Class 7 and. 8: Externalities and Environmental Economics
Externalities
- An externality is a non-priced effect on the welfare of one agent in the economy resulting from the activities of another.
- Negative Externalities: Activities with negative externalities lead to a level of activity that is too high from a social perspective. The socially optimal level is usually greater than zero.
- Pollution Abatement: This activity provides a positive externality by reducing pollution per unit of activity.
The Coase Theorem
- Conditions: Requires well-defined property rights and negligible transaction costs.
- Outcome: Under these conditions, Pareto efficiency can be achieved through private negotiation, regardless of how property rights are initially allocated.
Environmental Policy Effects
- Scale Effect: Policy reduces the volume of pollution-intensive economic activity.
- Composition Effect: Policy shifts economic activity from pollution-intensive to less-intensive forms.
- Technique Effect: Policy induces a shift to less-polluting technology.
- Extensive/Intensive Margins: Intensive refers to "how much" (consumption), Extensive refers to "how many" (investment).
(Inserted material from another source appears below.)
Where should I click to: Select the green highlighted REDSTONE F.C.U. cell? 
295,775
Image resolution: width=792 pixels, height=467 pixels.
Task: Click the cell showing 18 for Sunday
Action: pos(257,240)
Dimensions of Policy Choice
- Efficiency: Policies are efficient if they adhere to the equi-marginal principle: the cost of abatement of the next unit of pollution equals marginal damage (SMC=SMB for abatement). Dynamic efficiency refers to innovation incentives.
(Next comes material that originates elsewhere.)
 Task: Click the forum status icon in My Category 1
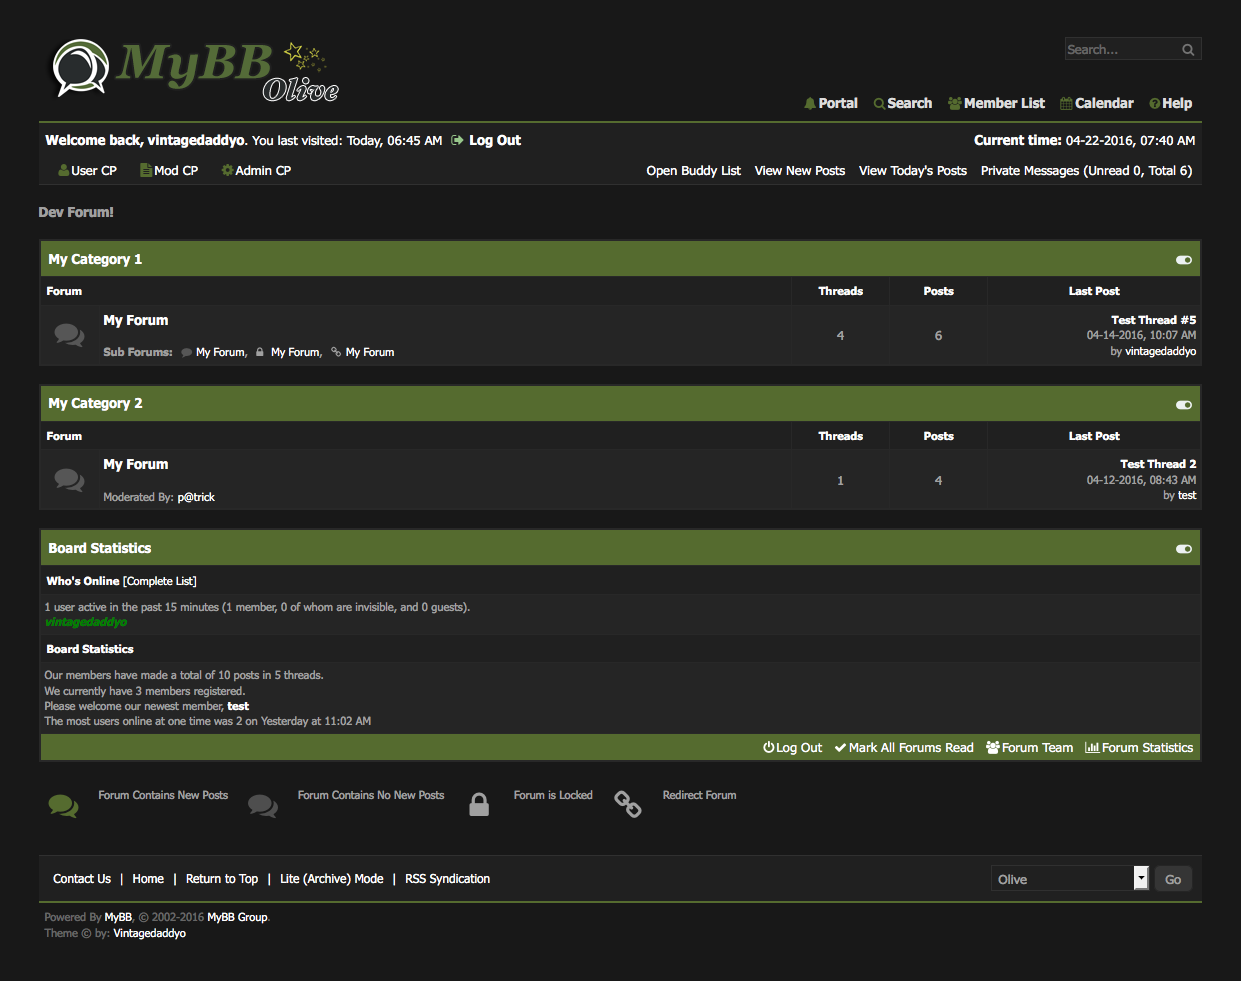pos(69,335)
- Fairness: Addresses how the burden of policy is distributed (e.g., income progressive vs. regressive).
- Environmental Dependability: Assesses a policy's potential to significantly reduce emissions, considering rebound effects, focus on margins, and unintended consequences.
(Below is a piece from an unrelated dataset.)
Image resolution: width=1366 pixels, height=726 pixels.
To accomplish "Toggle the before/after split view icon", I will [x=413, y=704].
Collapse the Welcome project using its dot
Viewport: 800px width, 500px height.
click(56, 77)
- Political Feasibility: Constraints imposed by democratic realities, influenced by urgency, invisibility, uniformity, cost (admin costs), and safety/simplicity.
Policy Solutions
- Voluntary Solutions: e.g., third-party audits, ecolabels.
- Command and Control: Government sets quantity controls or standards (e.g., emission standards).
- Market-based Solutions: Taxes and Tradable Permits.
- Taxes: Government taxes the polluting activity (e.g., carbon tax). Taxes are set such that Tax=Externality at the efficient quantity (Q∗).
- Tradable Permits (Cap and Trade): Government sets the total quantity (cap) of emissions. Firms bid on and trade permits, determining the equilibrium price. Provides emission certainty.
Taxes vs. Tradable Permits
- Both provide incentives for pollution reduction and can achieve aggregate abatement at the lowest cost.
- Tradable permits assure that aggregate pollution does not exceed a stipulated level (cap).
- Taxes provide firms with more cost certainty.
Social Cost of Carbon (SCC)
- Represents the economic cost of an additional tonne of carbon dioxide emissions.
- Estimates are updated through various modeling efforts.
Revenue Recycling
- Refers to how revenues from environmental taxes (e.g., carbon tax) are used.
- Can confer a "double dividend" (efficiency gains + reduced distortionary taxes).
- Revenues can subsidize abatement, provide rebates to households, or protect energy-intensive sectors (EITE).
Inflation Reduction Act (IRA)
- A U.S. climate bill primarily focused on abatement subsidies.
- Modeling suggests it will be effective in reducing emissions and offers co-benefits, such as avoided premature deaths from air pollution.
Key Takeaways
- Negative externalities lead to too much activity; positive externalities lead to too little, resulting in economic inefficiency.
- The externality problem stems from incomplete property rights and transaction costs.
- Environmental policy must balance efficiency, fairness, dependability, and political feasibility.